Pour autant, je suis attachée à ce que les chercheurs ne restent pas dans leur tour d’ivoire, à cultiver un entre-soi. Une première application de toute recherche devrait être de rendre accessible des connaissances à tout un chacun. Le rôle du chercheur est de proposer une interprétation de réalités qu’il observe et de soulever des questions, dont les décideurs et les citoyens pourront ensuite se saisir. En ce sens, deux démarches me semblent importantes – et elles peuvent d’ailleurs être liées. D’une part, il y a la vulgarisation, qui peut prendre de multiples formes allant d’un article grand public à l’organisation d’événements comme la Nuit de la géographie, en passant par la réalisation de vidéos pédagogiques. Je trouve que la géographie est une discipline qui se prête particulièrement bien à l’exercice de la vulgarisation, parce que nous utilisons de nombreux supports visuels : des cartes, des photographies, des croquis paysagers, des schémas d’acteurs, etc. Ces supports aident à transmettre les connaissances. D’autre part, il y a l’enseignement. Pour ma part, j’enseigne à l’université depuis ma première année de doctorat. C’est donc un exercice qui accompagne ma pratique de la recherche depuis le début. Cela nécessite un grand investissement en temps, mais qui me paraît essentiel, car c’est une première forme de diffusion des savoirs scientifiques.

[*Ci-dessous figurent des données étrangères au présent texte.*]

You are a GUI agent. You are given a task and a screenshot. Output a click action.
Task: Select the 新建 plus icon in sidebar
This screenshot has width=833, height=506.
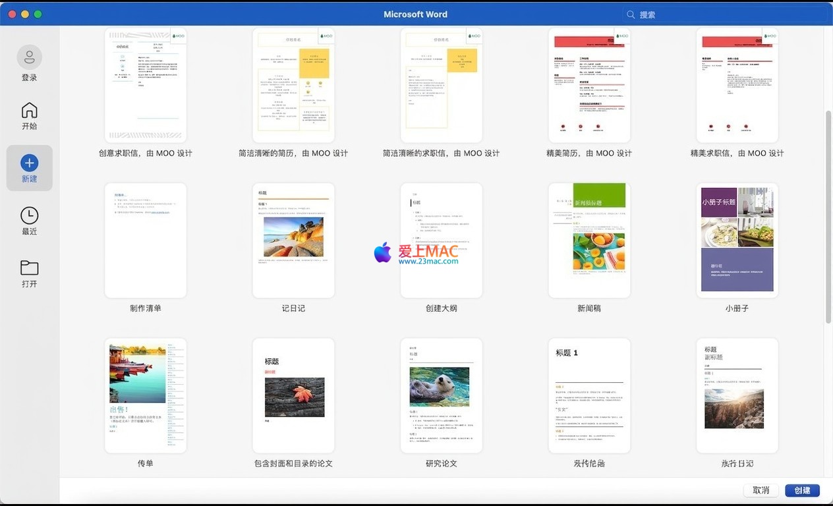pyautogui.click(x=29, y=163)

Récemment, avec le groupe Recherches-Ressources, nous avons conçu un cours de géopolitique des ressources pour une école d’ingénieurs. C’est une manière de partager nos recherches avec un nouveau public, qui se révèle particulièrement intéressé par notre approche.

 

Selon vous, quels efforts devraient être menés pour que la géographie devienne plus populaire ?

 

Il ne me semble pas que la géographie soit si impopulaire. Lorsque j’évoque mon sujet de thèse en dehors du monde académique, mes interlocuteurs font souvent référence à l’émission télévisée Le Dessous des cartes, diffusée sur Arte depuis les années 1990. Cette émission est très populaire, et elle traite uniquement de géopolitique et de géographie, en faisant une très grande place aux cartes. Avant de faire moi-même de la géographie et d’en parler autour de moi, je ne m’étais pas rendu compte à quel point cette émission était connue et appréciée. Pourtant, si on y prête attention, c’est vrai que les rayons de nos librairies sont très fournis en atlas. Les cartes semblent populaires ! Et le raisonnement géographique avec elles, je l’espère.